• **DONNÉES EXTRAITES**:

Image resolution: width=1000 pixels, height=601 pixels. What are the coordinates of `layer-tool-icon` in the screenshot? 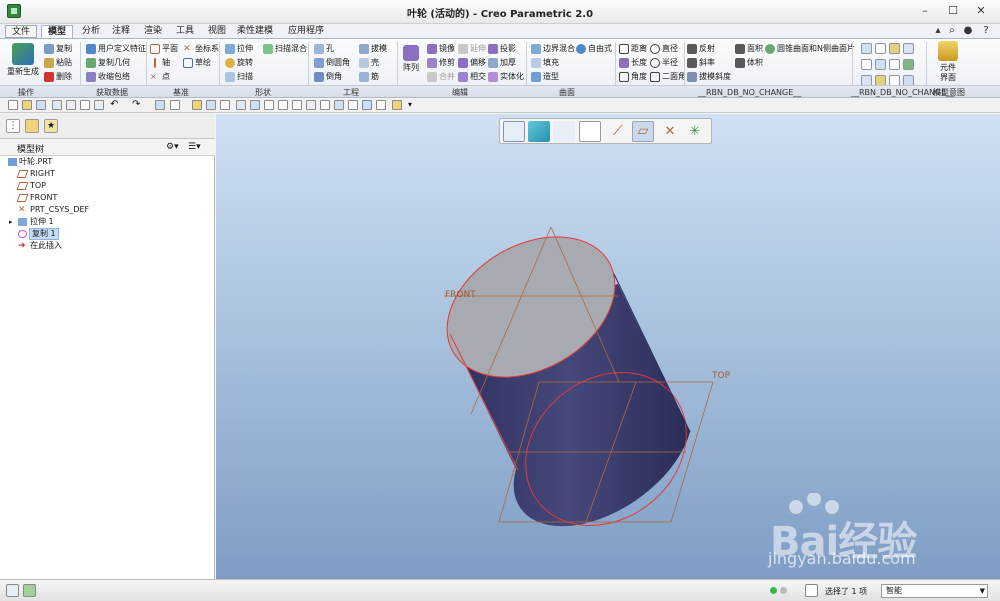 It's located at (908, 64).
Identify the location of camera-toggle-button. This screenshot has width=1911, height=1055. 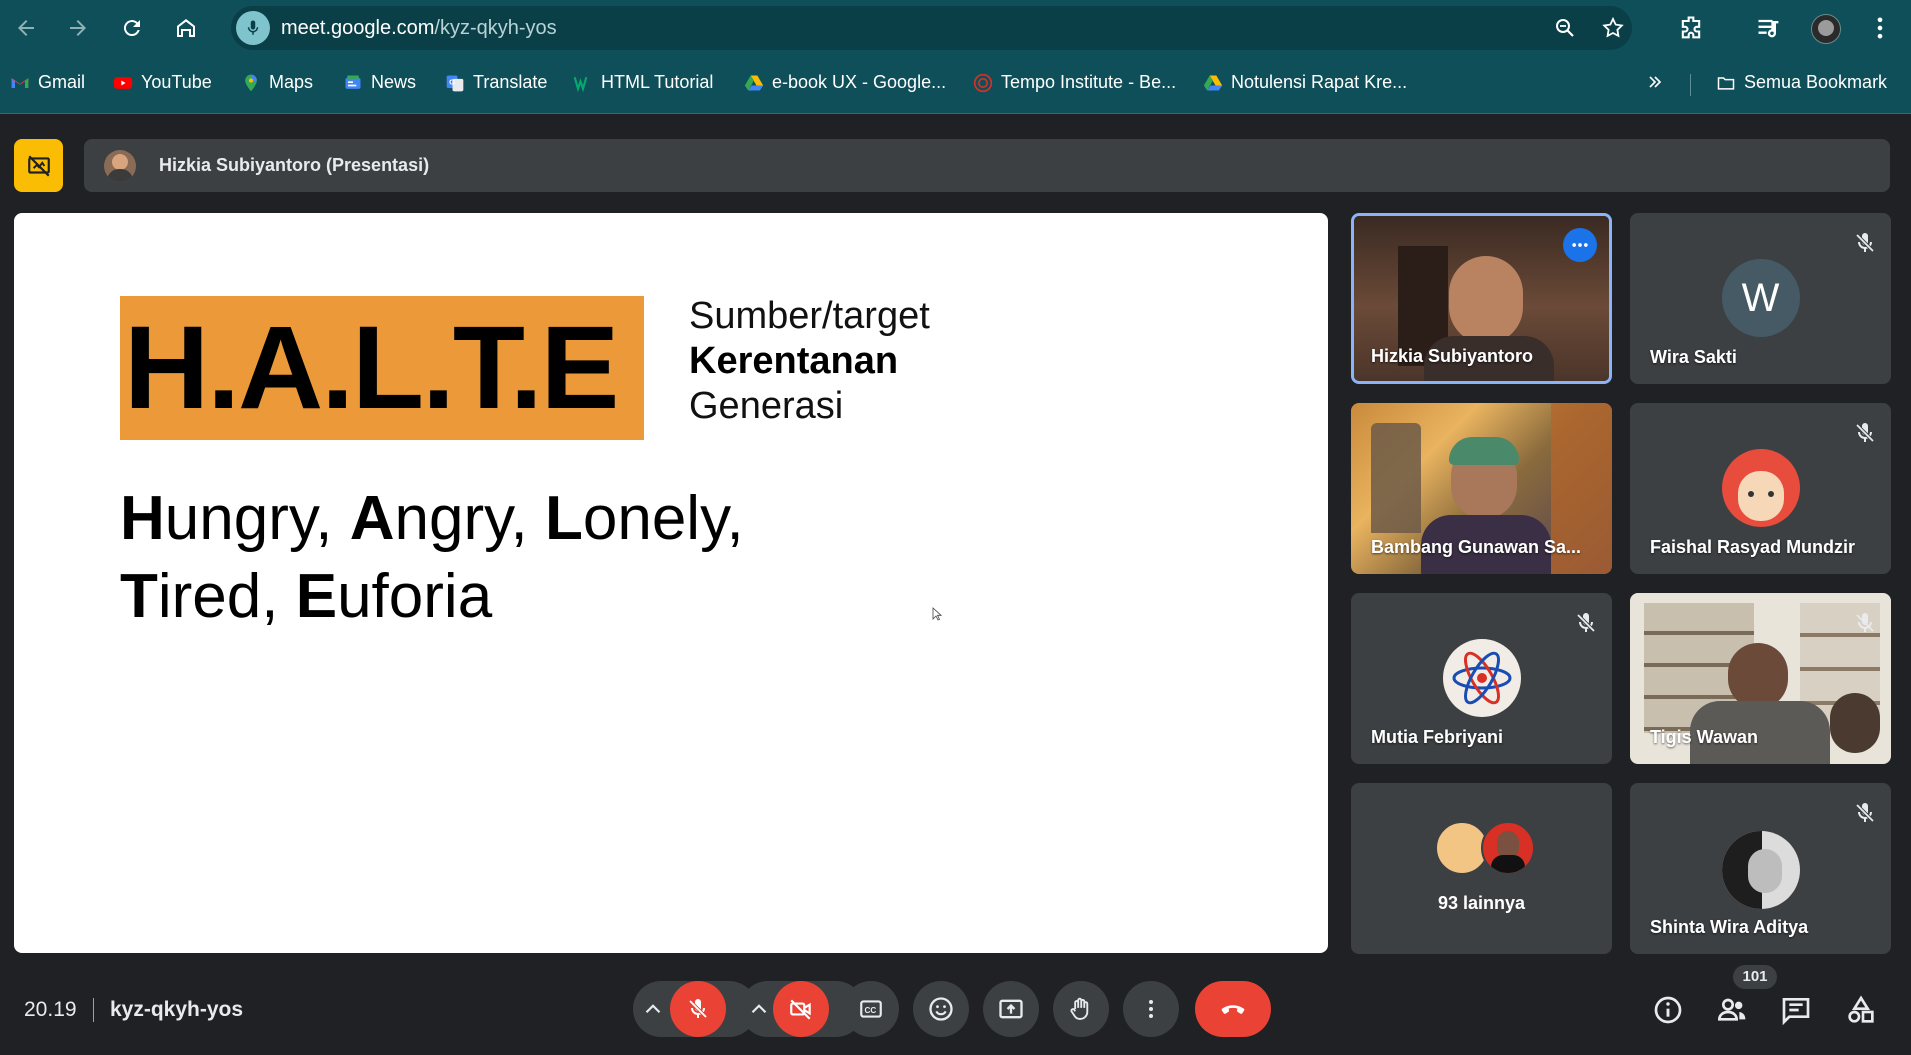
(801, 1009).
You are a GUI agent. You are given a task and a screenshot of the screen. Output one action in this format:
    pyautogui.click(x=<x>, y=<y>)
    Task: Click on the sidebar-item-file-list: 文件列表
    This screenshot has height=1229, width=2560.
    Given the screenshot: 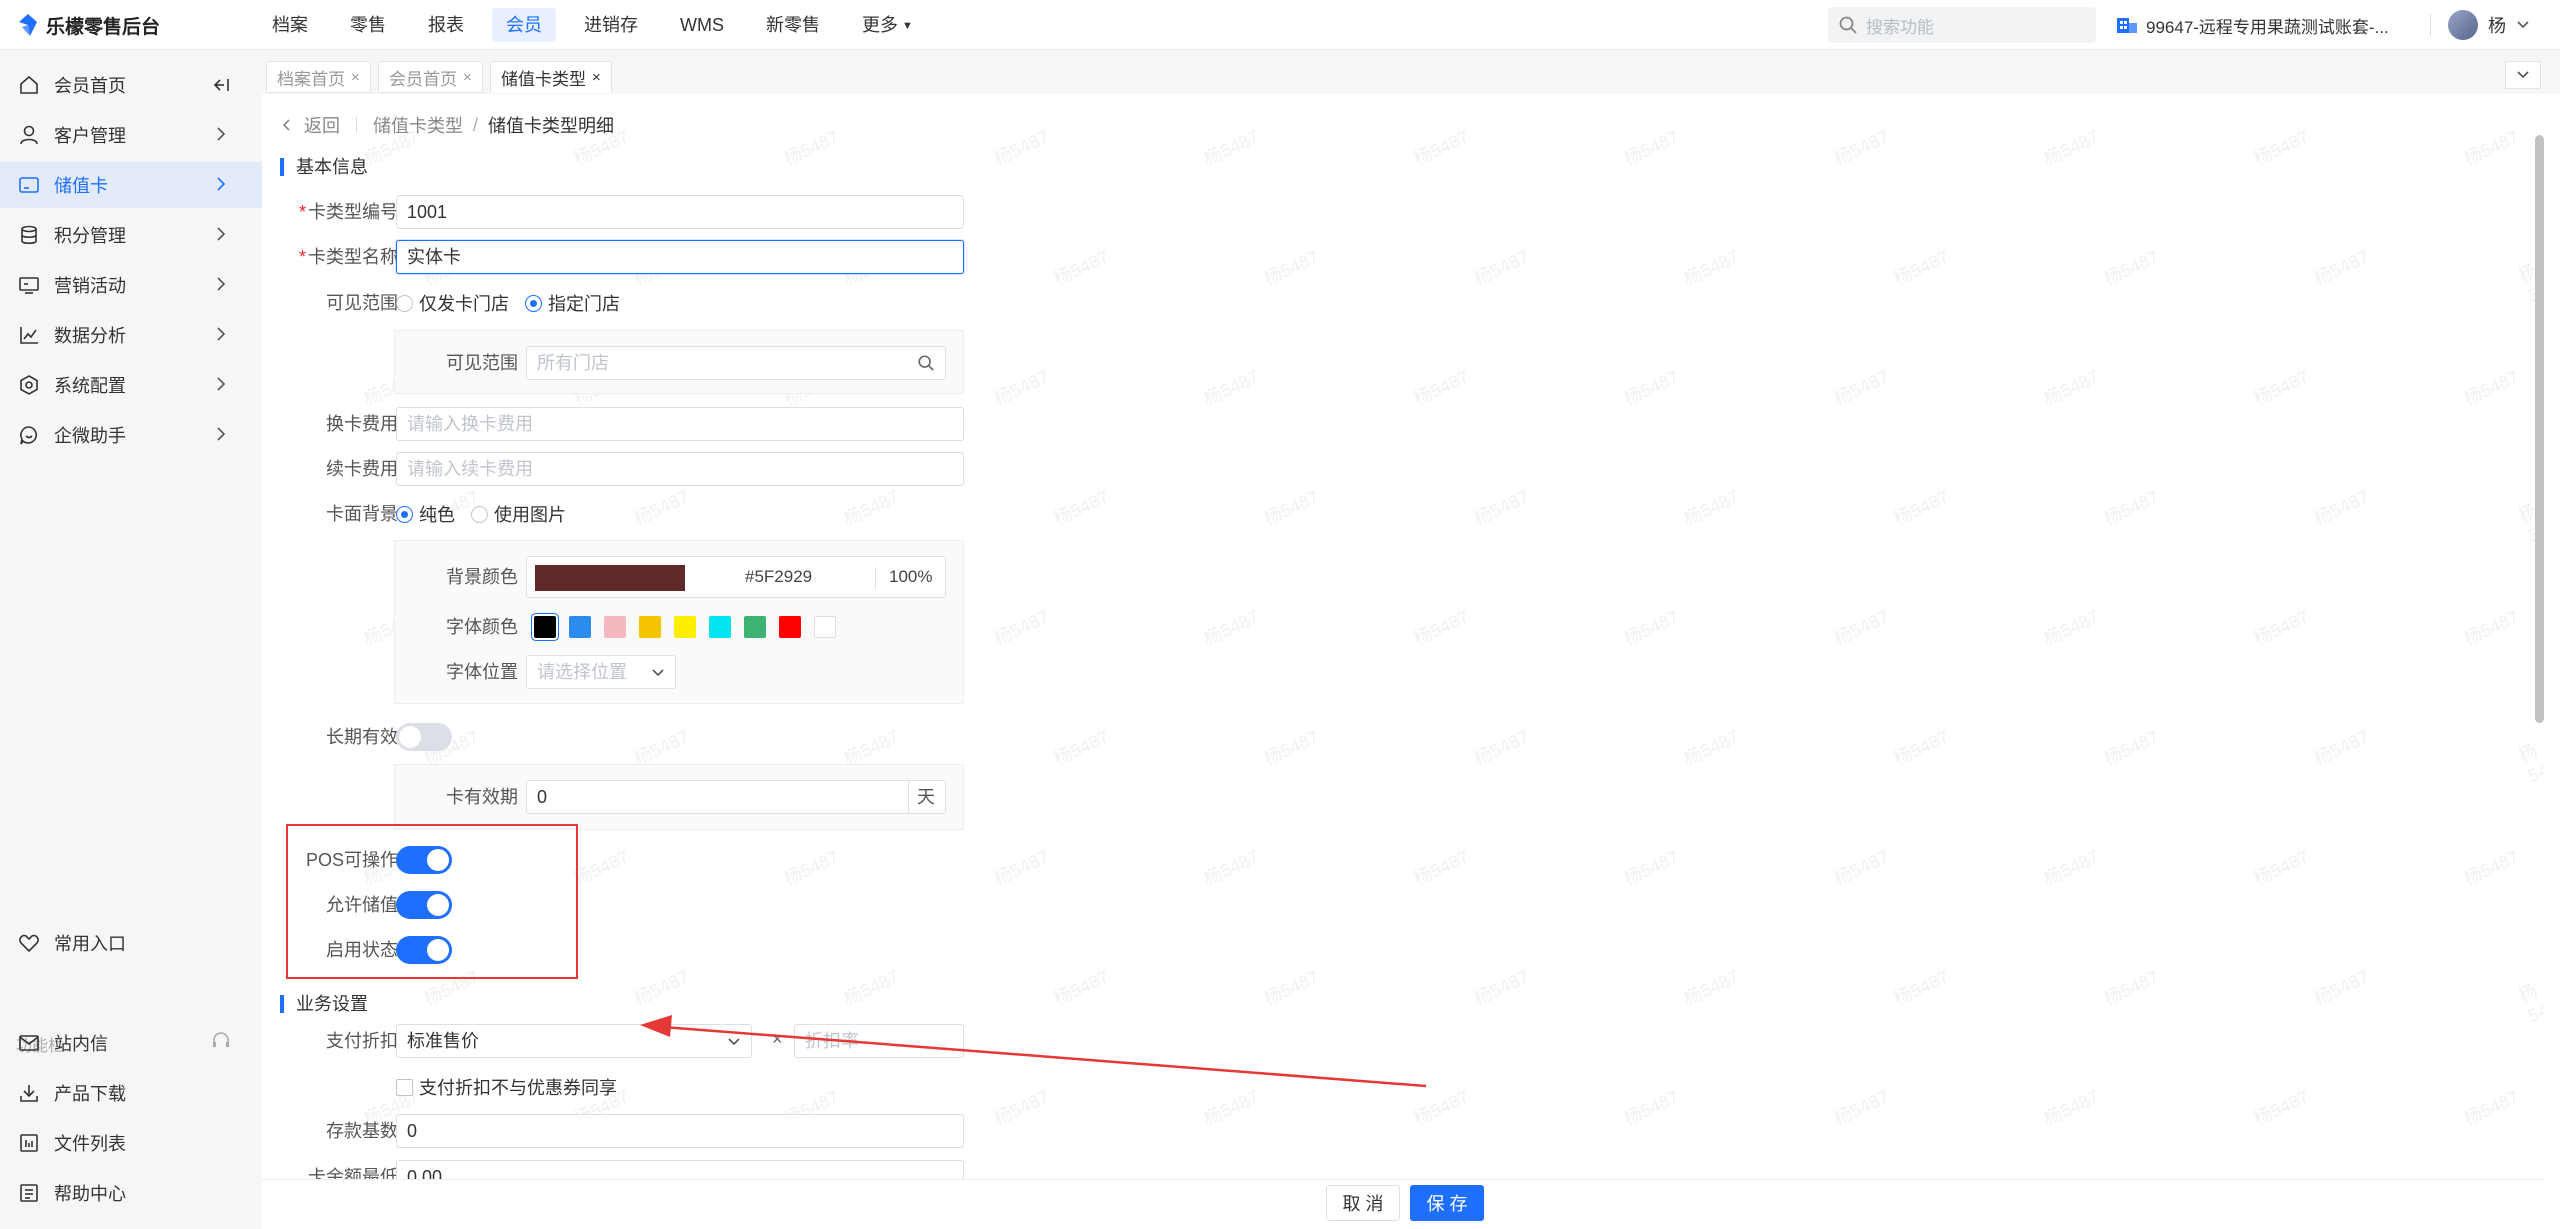 What is the action you would take?
    pyautogui.click(x=131, y=1143)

• **TRAVAIL DEMANDÉ**:
Recopiez sans modification les lignes des données situées entre celle qui contient « You are a GUI » et celle qui contient « This screenshot has height=1229, width=2560. », bornes comprises.

• **RÉSULTAT ATTENDU**:
You are a GUI agent. You are given a task and a screenshot of the screen. Output one action in this format:
    pyautogui.click(x=<x>, y=<y>)
    Task: Click on the sidebar-item-file-list: 文件列表
    This screenshot has height=1229, width=2560.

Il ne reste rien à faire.